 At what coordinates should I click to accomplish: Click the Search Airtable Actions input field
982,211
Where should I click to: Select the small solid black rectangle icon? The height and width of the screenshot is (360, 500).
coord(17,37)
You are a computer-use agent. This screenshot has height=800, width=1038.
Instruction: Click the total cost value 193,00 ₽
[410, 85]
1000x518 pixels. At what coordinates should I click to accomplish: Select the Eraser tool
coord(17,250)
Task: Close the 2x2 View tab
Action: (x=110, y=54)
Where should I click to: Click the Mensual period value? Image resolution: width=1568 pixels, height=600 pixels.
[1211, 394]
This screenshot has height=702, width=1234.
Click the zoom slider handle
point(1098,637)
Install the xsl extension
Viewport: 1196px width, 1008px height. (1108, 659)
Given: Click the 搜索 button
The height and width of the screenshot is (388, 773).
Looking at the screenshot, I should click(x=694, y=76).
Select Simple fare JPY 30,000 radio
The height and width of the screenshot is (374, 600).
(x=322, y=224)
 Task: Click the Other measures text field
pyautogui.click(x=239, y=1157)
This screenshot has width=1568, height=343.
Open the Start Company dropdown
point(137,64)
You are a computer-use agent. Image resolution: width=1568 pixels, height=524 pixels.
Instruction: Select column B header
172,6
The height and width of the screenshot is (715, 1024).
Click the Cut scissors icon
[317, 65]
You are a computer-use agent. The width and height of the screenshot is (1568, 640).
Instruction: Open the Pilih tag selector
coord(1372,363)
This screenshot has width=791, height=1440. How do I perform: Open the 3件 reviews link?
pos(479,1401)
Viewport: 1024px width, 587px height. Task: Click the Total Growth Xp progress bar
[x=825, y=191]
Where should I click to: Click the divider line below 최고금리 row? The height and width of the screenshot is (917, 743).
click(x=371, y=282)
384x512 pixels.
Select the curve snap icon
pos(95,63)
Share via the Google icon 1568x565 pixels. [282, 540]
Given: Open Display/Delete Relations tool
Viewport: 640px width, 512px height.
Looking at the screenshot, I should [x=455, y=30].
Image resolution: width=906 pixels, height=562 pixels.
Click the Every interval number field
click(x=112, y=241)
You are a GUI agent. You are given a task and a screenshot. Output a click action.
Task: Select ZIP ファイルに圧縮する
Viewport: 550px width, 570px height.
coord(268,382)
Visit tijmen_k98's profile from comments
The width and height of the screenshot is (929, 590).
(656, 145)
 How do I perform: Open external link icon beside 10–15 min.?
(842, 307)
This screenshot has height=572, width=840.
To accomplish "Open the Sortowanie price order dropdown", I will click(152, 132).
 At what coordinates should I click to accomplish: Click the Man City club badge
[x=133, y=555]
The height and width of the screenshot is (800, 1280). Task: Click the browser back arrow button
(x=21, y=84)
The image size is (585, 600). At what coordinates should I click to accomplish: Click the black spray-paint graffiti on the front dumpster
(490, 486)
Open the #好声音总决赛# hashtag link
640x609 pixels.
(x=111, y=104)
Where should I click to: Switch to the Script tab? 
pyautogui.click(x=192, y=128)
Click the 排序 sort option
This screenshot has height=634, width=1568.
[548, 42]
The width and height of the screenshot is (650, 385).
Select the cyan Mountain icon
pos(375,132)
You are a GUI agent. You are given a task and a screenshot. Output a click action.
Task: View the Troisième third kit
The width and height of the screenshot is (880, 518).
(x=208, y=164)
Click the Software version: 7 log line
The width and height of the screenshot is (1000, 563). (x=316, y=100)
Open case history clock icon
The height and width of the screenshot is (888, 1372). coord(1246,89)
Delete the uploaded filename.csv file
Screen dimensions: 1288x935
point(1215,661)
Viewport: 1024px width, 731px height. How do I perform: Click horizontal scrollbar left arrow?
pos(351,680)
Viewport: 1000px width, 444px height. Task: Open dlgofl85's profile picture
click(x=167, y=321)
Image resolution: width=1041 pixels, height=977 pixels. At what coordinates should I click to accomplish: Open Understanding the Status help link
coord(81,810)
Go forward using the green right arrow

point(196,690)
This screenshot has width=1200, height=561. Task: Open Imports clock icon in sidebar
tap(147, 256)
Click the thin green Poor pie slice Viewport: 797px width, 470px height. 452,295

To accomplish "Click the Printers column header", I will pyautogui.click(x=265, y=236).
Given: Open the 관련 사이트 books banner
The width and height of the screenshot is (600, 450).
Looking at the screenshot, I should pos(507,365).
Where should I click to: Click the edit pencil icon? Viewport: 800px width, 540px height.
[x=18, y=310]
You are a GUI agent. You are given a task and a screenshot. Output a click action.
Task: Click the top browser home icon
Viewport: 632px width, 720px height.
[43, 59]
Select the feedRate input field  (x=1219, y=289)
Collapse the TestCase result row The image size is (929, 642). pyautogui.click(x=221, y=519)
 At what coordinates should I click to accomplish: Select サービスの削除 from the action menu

ASSIGNMENT:
Copy, please, every line from the start of the entries down to the line that holds "Given: Click the 搜索 button", with both of those lines included and no others.

YOUR SOLUTION:
 At what coordinates should I click to accomplish: Click the Search Airtable Actions input field
982,211
Where should I click to: Select the small solid black rectangle icon? The height and width of the screenshot is (360, 500).
coord(17,37)
You are a computer-use agent. This screenshot has height=800, width=1038.
Instruction: Click the total cost value 193,00 ₽
[410, 85]
1000x518 pixels. At what coordinates should I click to accomplish: Select the Eraser tool
coord(17,250)
Task: Close the 2x2 View tab
Action: (x=110, y=54)
Where should I click to: Click the Mensual period value? Image resolution: width=1568 pixels, height=600 pixels.
[1211, 394]
This screenshot has height=702, width=1234.
Click the zoom slider handle
point(1098,637)
Install the xsl extension
Viewport: 1196px width, 1008px height. (1108, 659)
Given: Click the 搜索 button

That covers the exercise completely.